It was reported last week that fifteen different restaurants and markets on Minneapolis’ popular “Eat Street” (Nicollet Ave. in South Mpls.) were cited for minimum wage and/or overtime violations by the United States Department of Labor (DOL). The final tab totaled more than $367,000.
This raises eyebrows for several reasons, not the least of which is the DOL’s explanation that this enforcement action is part of a larger effort to target the hospitality industry throughout the Midwest. Thus, Minnesota’s hotels, dining establishments and others in the industry appear to be directly in the DOL’s cross-hairs in the coming months.
One of the establishments that the DOL cited – Black Sheep Pizza – recounted that some of their employees work at two or more of their four locations. They explained that they mistakenly believed that each such location was a separate employer that did not need to account for hours worked at the other Black Sheep sites. This of course evokes the joint employer doctrine, a critical concern lurking in the shadows for any employer with related establishments or entities.
The joint employment doctrine provides that if two entities are deemed to be joint employers of an individual, the hours worked between the two establishments must be aggregated and overtime must be paid if the total exceeds 40 hours in a workweek (or 80 in a two-week pay period for qualifying health care facilities). The test for joint employment under Wage & Hour regulations is as follows:
[I]f the facts establish that the employee is employed jointly by two or more employers, i.e., that employment by one employer is not completely disassociated from employment by the other employer(s), all of the employee’s work for all of the joint employers during the workweek is considered as one employment for purposes of the Act.
Unfortunately, the regulations do not specify when two entities are “not completely disassociated” from each other. Other employment-related statutes are somewhat clearer in evaluating joint employment in terms of whether there is (1) common ownership; (2) common management; (3) centralized control of employee relations; and (4) intermingling of employees. These factors would be a good place for an employer to start when evaluating whether they are jointly employing workers among their various locations.
New Test Coming?
Clarification may be on the way. As we reported in DOL’s Recent Labors Produce Two Proposed Rule Changes and an Opinion Letter, the DOL has proposed a new test for evaluating when a second entity might be considered a joint employer of a particular worker. The factors are:
– Does the entity have the right to hire or fire the individual?
– Does the entity have the right to supervise and control the individual’s work schedules or conditions of employment?
– Does the entity have the right to determine the individual’s rate and method of payment?
– Does the entity maintain the individual’s employment records?

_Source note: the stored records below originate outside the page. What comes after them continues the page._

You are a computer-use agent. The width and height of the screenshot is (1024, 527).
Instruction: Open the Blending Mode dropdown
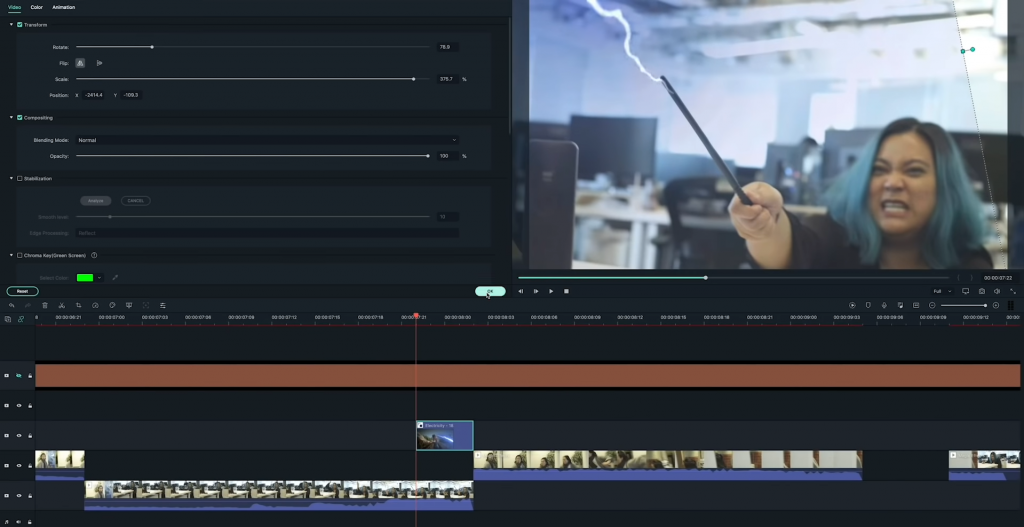[x=267, y=140]
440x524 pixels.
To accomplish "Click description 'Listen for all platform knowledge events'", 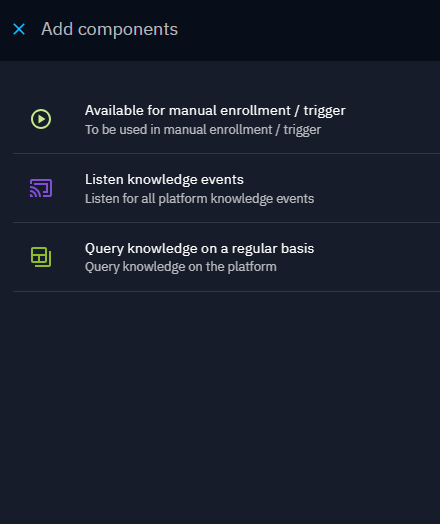I will pos(199,199).
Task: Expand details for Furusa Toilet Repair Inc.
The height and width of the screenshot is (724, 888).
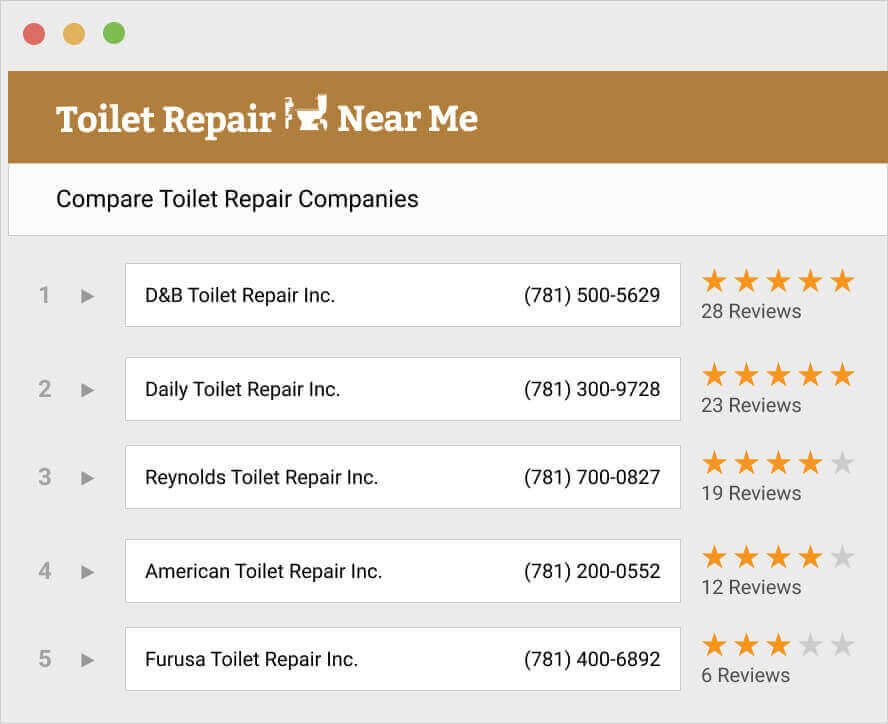Action: [86, 659]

The new rule has not been formally adopted but is likely to be in the near future.
The joint employer issue can rear up for any grouping of related entities. Typical situations include medical clinics with multiple locations, a manufacturer with two or more divisions that are centrally managed, or a hospital and related long term care facility.
In fact, the two entities need not be related. Joint employment has been found, for example, where an employer and temporary employment agency share control over the individual’s working conditions, and where a store and the mall in which the store is located both govern the working conditions of security personnel assigned to the location. The critical factor is the mutual control over the individual.
Employers must understand when a joint employment relationship exists and must maintain systems designed to capture all of the hours and pay obligations that arise from such an arrangement. Employers seeking not to be labeled as a joint employer should take steps to insure that the relative rights, control and responsibilities for a particular worker are clearly spelled out and well documented between the two subject entities.
All of this is especially important at present in the hospitality industry since the DOL appears to have no reservations about singling out this particular segment of the business community.